Bu yazıya bir Behlül Dânâ hikâyesi ile başlayalım:
Halife Harun Reşid döneminde yaşayan ve meczûb velilerden olan Behlül Dânâ hazretleri, pazar yerine elinde üç kuru kafayla gelir.
Kuru kafaların üzerinde şunlar yazmaktadır:
Taş kafa, boş kafa ve hoş kafa…
Yine insanlara bir ders vermek niyetindedir... Nihayet, onu gören pazar halkı yanına gelip sorarlar:
-De hele ey Allah’ın sevgili kulu, bu kuru kafalarla bize nasıl bir nasihat vermek istersin?
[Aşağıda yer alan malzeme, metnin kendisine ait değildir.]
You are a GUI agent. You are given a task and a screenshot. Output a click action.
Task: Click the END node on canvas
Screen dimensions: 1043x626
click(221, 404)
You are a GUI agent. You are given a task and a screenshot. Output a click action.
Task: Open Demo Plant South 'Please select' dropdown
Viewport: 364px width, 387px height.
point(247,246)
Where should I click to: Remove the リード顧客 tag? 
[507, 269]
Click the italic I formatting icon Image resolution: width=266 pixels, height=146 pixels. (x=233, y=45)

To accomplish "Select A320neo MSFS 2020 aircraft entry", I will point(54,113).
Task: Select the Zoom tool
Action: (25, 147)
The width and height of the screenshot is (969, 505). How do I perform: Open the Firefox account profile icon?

Behlül Dânâ hazretleri, baş tarafta duran kuru kafayı eline alıp, yukarı kaldırarak anlatmaya başlar:
-Dinleyin ey müminler! Bu kuru kafa hayatta iken kimsenin sözünü dinlemez, her vakit kendi bildiğini yapardı. Kendisine yapılan en güzel nasihatlerden zerre kadar nasiplenmedi. Onun için bunun adı "taş kafa"dır, benim indimde beş para etmez.
Onun yanındaki ikinciyi eline alır ve der ki:
-Bu kuru kafa ise, dünyada iken her faydalı nasihati can kulağı ile dinledi, fakat o nasihatleri hayatına hiç tatbik etmedi. Yine kendi bildiği doğruları kabul etti. Bu sebepledir ki, bu kafanın adı "boş kafa"dır. Benim yanımda, eh, birazcık değeri vardır...
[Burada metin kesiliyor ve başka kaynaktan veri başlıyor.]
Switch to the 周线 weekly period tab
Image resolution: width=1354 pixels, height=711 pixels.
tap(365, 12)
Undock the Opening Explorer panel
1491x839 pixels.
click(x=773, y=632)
Nihayet üçüncü kafayı eline alır ve halka şöyle der:
-Bu ise, "hoş kafa"dır. Çünkü hayatta iken her nasihate kulak verdi, bu nasihatleri hayatında tatbik etti. Her nasihatten bir ders alıp hayatını ona göre yaşadı. Her işini istişare ile yaptı. Bu yüzden hep başarılı oldu. İşte bu yüzden mutlu olmayı bildiği için ahiretine de hazırlıklı gitti. Buna, ağırlığınca altın verilse yeridir...
-Bu ise, "hoş kafa"dır. Çünkü hayatta iken her nasihate kulak verdi, bu nasihatleri hayatında tatbik etti. Her nasihatten bir ders alıp hayatını ona göre yaşadı. Her işini istişare ile yaptı. Bu yüzden hep başarılı oldu. İşte bu yüzden mutlu olmayı bildiği için ahiretine de hazırlıklı gitti. Buna, ağırlığınca altın verilse yeridir...
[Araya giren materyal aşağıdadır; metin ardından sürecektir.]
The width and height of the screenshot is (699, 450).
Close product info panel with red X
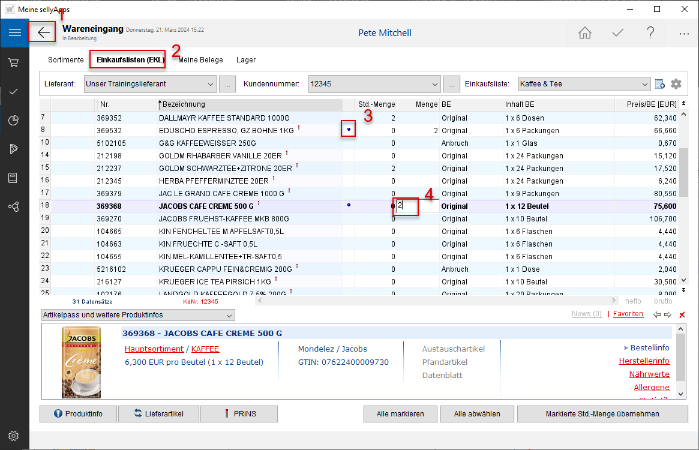[x=682, y=315]
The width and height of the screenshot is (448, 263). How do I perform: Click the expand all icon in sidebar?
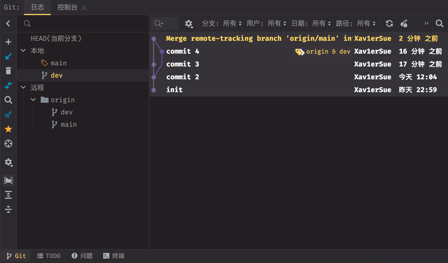click(x=8, y=195)
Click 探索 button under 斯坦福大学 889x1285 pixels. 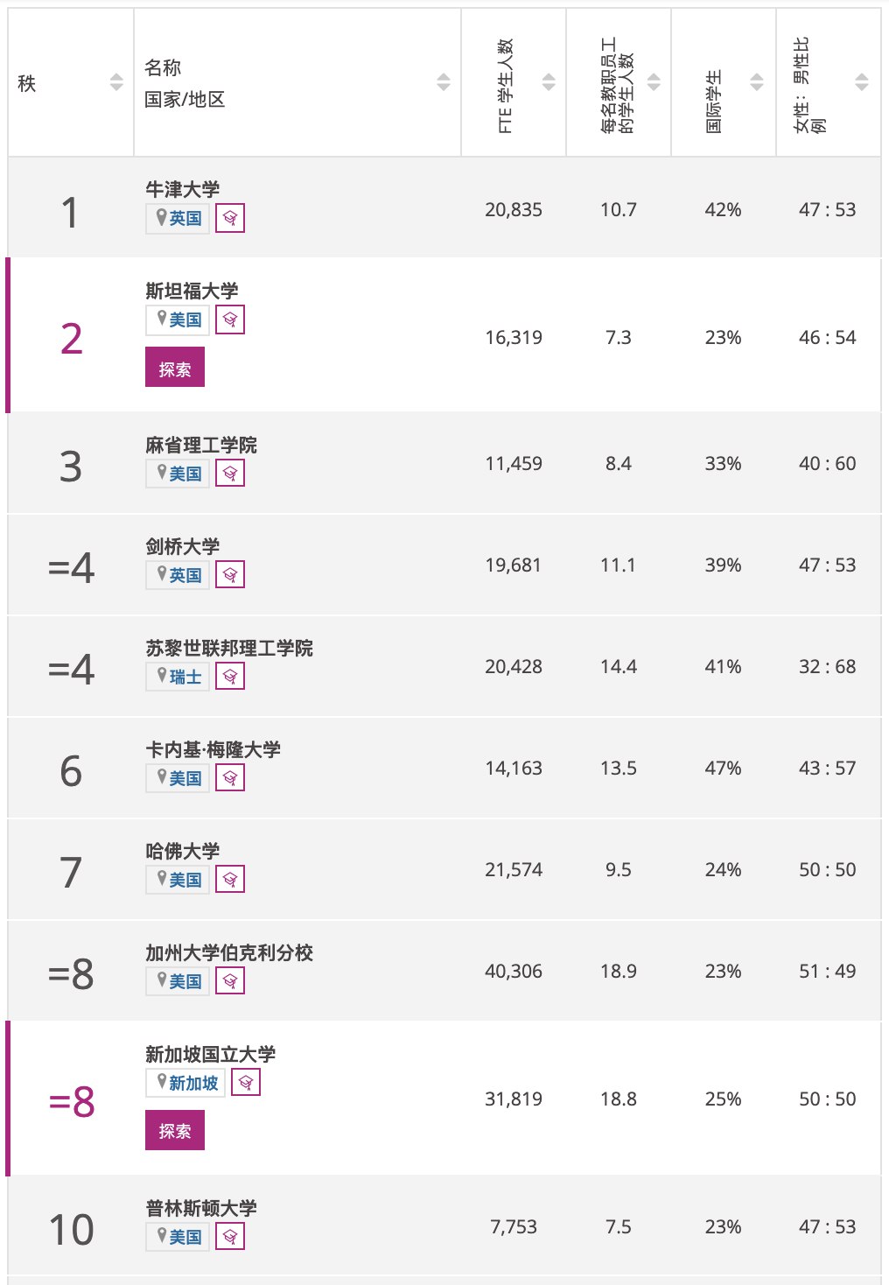tap(175, 367)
Dinleyenler; "Allahü teala senden razı olsun ey Behlül. Biz bu sözlerinden hissemize düşen nasihati aldık" diyerek işlerine dağıldılar...
★★★
Kil yahut çamura şekil vermenin kolaylığı yanında taşı yontarak şekil vermek zordur, hele hele o taş granit veya mermer gibi sert ise...Lisânımızda yontmak tabiri ağaç işçiliği/oymacılığı, taş/mermer işçiliği için kullanılır.
İnsanoğlu tarihinde yontma taş devri insanın evolusyonu ve alet kullanımı açısından bir devrin ismi...
Eğitime yontmak ve yontulmak açısından bakılacak olursa; insanın her yaşta eğitilmeye hazır aklı ve uzuvları mevcut olduğuna göre, terbiye/eğitim yolu ile ustanın elinde istenilen formata gelinceye kadar ham hâli yontularak ona şekil verilebilir.
Bunun için talebin olması, talibin gayret ve iştiyakı, ilkeler, sürecin şartlarına uyarak gereklerinin ifa edilmesi gerekir.
Aslında bu süreç sonlu da değildir, neredeyse beşikten mezara kadar uzar gider.
Ancak kaba saba bir materyalden san'at eseri ortaya çıkarmak maharet, ustalık, bilgi ve sabır ister.
Taş ustası sabrı ve titizliği ile çivi/keski lere vurulacak her bir çekiç darbesinin şiddeti yanında açısı da çok önemli tabi...ustalık ölçüyü kaçırmadan, gereğinden fazla derine inmeden gereken yeri gereği gibi ve kadar yontmayı gerektirir...
Bazı kişiler için taş kafalı, taş gibi, ham ervah, yontulmamış, patavatsız, görgüsüz, insanlıktan nasibini alamamış vb. yaftalar kullanılır.
Bu yaftalar gerçekte testiden sızan içindekinin görünür olması yüzündendir, çünki insanın insaniliği davranış kalıplarında görülür.
Atlar için de vahşi yahut eğitimli tabirlerini kullanmıyor muyuz ?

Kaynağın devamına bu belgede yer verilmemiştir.